IT security firm Check Point Software has released its report on malware trends for December. This month’s coverage highlights the rise of FunkSec, a newly observed ransomware-as-a-service (RaaS) actor that leverages artificial intelligence.
FunkSec: A new force in ransomware
FunkSec has emerged at the forefront of groups that practice double extortion ransomware. In December 2024 alone, FunkSec publicly listed 85 alleged victims and surpassed many rivals in reported volume. However, Check Point Research (CPR) has flagged a number of these claims as recycled or unverified, calling into question the group’s credibility.
Linked to Algeria, FunkSec appears motivated by both financial gain and hacktivist ideology. Their adoption of AI-based methods highlights the growing use of sophisticated technologies by cybercriminals.
FakeUpdates: Globally prevalent malware
FakeUpdates reclaimed the top position globally among the most common malware families, affecting 5 percent of organizations worldwide. In Sweden, FakeUpdates was the most prevalent threat at 5.82 percent of organizations, followed by Androxgh0st (4.57 percent) and NJRat (1.11 percent).
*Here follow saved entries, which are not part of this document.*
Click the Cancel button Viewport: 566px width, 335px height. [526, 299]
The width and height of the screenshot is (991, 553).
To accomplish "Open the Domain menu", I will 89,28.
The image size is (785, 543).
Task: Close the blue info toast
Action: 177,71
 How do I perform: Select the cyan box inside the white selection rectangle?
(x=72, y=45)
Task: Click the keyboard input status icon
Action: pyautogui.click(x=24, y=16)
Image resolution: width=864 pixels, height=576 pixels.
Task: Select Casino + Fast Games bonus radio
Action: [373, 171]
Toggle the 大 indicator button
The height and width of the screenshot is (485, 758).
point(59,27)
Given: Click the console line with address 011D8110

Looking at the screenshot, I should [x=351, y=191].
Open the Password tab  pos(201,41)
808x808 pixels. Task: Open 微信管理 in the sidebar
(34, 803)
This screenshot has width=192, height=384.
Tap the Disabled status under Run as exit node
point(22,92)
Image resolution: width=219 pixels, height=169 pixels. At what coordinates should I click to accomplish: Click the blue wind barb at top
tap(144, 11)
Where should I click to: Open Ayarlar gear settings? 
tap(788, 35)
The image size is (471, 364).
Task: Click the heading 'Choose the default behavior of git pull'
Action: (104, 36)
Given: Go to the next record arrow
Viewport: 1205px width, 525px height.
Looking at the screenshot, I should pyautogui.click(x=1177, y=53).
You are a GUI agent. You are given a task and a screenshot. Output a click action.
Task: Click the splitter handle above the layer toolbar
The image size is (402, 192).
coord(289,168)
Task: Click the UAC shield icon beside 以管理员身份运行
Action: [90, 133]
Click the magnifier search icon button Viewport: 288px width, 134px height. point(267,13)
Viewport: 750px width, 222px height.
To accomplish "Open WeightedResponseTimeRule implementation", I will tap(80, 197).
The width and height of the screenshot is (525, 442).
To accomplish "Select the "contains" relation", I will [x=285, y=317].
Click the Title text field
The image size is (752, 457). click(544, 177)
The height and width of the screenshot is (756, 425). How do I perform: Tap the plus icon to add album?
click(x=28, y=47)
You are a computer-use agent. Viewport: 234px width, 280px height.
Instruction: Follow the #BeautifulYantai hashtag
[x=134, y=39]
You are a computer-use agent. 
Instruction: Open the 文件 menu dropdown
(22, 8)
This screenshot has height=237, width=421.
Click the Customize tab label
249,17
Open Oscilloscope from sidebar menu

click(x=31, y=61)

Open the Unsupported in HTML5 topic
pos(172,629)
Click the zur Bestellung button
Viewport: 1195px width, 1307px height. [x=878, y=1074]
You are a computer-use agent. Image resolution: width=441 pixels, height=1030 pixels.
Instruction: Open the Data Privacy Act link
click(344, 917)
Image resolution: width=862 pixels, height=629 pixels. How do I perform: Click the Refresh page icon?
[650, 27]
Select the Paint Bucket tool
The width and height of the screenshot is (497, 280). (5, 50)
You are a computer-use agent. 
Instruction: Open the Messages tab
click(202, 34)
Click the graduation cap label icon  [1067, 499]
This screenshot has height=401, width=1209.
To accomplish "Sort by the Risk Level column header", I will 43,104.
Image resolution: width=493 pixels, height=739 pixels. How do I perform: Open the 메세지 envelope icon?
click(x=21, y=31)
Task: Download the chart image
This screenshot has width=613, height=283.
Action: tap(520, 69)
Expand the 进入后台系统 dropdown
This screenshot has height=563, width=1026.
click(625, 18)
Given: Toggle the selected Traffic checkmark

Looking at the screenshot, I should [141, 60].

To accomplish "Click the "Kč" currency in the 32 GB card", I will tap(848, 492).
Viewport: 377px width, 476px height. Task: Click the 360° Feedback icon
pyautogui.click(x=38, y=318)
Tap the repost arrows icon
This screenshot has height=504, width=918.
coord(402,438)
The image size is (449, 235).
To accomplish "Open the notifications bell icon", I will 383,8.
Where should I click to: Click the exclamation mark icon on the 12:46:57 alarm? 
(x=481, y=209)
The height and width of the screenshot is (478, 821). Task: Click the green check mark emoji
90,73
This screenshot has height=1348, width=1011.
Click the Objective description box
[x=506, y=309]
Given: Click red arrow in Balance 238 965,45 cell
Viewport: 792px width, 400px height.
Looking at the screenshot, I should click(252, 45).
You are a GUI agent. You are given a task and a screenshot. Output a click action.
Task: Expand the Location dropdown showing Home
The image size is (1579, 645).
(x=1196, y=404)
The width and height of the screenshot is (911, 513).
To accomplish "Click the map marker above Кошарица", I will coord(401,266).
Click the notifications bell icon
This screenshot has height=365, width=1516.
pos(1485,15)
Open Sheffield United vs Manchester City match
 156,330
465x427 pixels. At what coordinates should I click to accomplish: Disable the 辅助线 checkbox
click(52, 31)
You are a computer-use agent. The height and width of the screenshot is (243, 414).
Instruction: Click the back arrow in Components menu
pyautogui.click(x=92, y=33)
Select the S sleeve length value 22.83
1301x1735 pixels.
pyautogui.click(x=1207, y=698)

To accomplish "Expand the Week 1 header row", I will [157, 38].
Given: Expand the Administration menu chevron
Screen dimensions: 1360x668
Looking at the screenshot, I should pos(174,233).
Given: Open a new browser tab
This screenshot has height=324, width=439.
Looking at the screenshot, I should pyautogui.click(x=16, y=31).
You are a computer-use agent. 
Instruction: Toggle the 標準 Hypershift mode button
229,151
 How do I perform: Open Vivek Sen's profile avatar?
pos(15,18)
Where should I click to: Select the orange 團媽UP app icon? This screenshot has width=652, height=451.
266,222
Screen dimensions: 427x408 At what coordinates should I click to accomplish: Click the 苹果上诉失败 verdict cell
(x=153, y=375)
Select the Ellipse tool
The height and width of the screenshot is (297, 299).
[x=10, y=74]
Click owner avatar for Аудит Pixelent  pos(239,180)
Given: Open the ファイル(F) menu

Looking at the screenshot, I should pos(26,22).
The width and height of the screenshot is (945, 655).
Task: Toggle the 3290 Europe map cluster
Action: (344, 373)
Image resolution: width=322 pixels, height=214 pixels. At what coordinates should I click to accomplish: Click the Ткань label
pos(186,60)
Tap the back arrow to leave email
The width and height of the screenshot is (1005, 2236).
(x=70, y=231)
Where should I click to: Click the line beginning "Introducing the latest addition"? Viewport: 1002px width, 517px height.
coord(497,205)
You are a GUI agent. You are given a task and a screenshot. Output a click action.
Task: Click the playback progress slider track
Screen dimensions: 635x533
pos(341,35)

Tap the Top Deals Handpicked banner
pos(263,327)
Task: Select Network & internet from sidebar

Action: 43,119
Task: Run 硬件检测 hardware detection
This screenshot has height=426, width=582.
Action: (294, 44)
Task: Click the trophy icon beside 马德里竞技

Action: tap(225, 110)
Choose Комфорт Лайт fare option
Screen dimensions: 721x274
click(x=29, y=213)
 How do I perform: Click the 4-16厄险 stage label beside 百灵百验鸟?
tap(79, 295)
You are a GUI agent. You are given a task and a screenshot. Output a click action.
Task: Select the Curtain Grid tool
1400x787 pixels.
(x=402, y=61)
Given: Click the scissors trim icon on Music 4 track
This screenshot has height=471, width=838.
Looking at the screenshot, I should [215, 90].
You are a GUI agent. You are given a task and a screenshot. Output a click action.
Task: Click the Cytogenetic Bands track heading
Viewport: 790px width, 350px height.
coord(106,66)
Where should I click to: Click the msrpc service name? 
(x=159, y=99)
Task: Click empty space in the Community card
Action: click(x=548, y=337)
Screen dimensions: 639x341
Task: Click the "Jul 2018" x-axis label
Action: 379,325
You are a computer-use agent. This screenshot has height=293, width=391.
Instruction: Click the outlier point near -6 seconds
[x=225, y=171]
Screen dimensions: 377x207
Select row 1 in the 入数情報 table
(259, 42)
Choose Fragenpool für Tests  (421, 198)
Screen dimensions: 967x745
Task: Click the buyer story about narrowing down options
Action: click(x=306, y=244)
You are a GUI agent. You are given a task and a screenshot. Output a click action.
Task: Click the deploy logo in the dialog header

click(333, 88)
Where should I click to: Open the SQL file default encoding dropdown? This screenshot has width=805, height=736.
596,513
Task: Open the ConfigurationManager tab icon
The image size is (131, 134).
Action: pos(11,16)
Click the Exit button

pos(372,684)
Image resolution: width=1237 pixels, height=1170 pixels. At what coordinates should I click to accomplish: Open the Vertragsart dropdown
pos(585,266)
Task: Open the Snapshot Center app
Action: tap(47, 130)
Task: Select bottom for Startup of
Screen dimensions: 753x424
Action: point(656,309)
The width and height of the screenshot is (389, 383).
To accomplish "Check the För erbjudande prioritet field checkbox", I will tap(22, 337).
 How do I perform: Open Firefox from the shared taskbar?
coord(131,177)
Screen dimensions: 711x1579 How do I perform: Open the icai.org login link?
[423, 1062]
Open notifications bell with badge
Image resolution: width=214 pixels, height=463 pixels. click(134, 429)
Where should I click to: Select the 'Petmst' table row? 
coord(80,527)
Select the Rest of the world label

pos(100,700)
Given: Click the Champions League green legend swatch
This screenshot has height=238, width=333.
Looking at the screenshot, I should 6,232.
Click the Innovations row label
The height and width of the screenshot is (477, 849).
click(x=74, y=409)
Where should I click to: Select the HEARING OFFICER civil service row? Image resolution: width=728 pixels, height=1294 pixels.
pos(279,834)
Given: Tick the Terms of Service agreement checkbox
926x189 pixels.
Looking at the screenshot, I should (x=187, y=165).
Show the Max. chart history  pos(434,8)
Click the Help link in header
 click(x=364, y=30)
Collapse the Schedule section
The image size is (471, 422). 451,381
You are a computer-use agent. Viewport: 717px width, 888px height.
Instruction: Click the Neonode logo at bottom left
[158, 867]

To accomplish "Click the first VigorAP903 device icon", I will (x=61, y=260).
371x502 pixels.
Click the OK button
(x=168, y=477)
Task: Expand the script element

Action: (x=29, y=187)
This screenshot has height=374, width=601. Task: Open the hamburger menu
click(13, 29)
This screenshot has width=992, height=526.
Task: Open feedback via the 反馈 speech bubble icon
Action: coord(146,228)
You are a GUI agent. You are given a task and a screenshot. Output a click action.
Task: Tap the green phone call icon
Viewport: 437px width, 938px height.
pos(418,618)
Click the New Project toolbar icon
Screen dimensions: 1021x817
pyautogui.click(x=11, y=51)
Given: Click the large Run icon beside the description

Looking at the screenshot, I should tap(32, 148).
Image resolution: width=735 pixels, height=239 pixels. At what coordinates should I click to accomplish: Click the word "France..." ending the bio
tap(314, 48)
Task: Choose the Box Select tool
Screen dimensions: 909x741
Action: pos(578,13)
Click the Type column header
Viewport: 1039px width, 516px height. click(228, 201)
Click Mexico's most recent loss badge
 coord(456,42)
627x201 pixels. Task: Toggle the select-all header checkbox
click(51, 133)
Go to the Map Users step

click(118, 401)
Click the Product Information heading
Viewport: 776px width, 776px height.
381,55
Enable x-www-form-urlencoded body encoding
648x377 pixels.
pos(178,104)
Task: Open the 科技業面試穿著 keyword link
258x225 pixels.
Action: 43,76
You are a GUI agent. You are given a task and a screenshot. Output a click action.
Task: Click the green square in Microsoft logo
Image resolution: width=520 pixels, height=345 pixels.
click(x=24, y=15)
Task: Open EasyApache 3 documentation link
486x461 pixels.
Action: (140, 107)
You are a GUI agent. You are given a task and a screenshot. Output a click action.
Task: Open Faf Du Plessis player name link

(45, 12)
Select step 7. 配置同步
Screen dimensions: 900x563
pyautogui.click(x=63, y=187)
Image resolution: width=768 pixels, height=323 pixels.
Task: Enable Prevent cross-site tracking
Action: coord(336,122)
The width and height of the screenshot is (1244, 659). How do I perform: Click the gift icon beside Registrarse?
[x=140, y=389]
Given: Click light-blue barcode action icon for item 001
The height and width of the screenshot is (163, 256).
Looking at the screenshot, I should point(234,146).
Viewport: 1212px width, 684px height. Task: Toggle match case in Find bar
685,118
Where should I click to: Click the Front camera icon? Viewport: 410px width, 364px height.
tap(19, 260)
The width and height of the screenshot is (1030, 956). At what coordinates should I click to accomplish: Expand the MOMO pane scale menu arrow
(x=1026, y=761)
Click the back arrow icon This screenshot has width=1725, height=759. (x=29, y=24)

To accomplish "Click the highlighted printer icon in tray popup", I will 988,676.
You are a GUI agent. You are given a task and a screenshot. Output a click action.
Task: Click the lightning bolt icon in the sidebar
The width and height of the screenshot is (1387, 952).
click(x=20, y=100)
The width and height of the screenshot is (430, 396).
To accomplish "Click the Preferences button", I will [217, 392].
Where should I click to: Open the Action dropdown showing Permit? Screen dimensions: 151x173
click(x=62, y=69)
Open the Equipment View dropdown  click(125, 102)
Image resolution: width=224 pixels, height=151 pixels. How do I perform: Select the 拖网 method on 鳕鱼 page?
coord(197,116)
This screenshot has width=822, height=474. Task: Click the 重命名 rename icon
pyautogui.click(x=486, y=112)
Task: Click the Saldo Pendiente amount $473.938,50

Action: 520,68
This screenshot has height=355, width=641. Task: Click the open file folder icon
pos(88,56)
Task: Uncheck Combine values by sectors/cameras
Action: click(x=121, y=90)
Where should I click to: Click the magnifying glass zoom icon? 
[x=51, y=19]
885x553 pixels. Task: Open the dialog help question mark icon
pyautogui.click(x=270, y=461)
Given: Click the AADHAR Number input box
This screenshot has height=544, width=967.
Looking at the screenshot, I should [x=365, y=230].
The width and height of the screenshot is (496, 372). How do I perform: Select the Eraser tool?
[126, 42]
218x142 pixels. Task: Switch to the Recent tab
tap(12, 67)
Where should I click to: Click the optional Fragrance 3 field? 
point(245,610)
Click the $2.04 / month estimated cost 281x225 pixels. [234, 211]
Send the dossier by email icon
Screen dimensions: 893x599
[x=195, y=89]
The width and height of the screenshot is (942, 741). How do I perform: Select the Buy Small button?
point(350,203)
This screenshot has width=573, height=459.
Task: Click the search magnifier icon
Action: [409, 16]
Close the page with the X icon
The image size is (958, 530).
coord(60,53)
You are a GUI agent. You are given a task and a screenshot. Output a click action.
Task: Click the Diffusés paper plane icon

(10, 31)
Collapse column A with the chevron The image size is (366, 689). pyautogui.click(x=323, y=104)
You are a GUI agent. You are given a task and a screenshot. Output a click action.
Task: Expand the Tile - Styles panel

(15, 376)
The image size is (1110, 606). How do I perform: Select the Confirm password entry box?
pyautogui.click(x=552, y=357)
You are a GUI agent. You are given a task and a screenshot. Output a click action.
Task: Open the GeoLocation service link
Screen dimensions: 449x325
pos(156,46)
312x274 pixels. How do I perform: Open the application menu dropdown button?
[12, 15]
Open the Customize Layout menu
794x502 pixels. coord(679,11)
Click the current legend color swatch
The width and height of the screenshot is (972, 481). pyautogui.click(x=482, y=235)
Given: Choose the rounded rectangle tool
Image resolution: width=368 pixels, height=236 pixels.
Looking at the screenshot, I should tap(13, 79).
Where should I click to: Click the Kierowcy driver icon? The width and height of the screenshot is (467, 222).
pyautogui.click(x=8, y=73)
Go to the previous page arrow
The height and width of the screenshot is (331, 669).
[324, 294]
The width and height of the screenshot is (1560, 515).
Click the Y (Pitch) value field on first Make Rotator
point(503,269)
Also known as SocGholish, FakeUpdates functions as a flexible downloader that delivers additional malicious payloads. Androxgh0st remains an active botnet that continues targeting sensitive information.
Security experts warn
- The latest cybercrime trends underscore the need for vigilance and innovation in cybersecurity, says Fredrik Sandström, security expert at Check Point Software. As AI-driven threats grow more prominent, organizations must adopt advanced defensive measures to protect themselves against an evolving landscape of increasingly sophisticated attacks.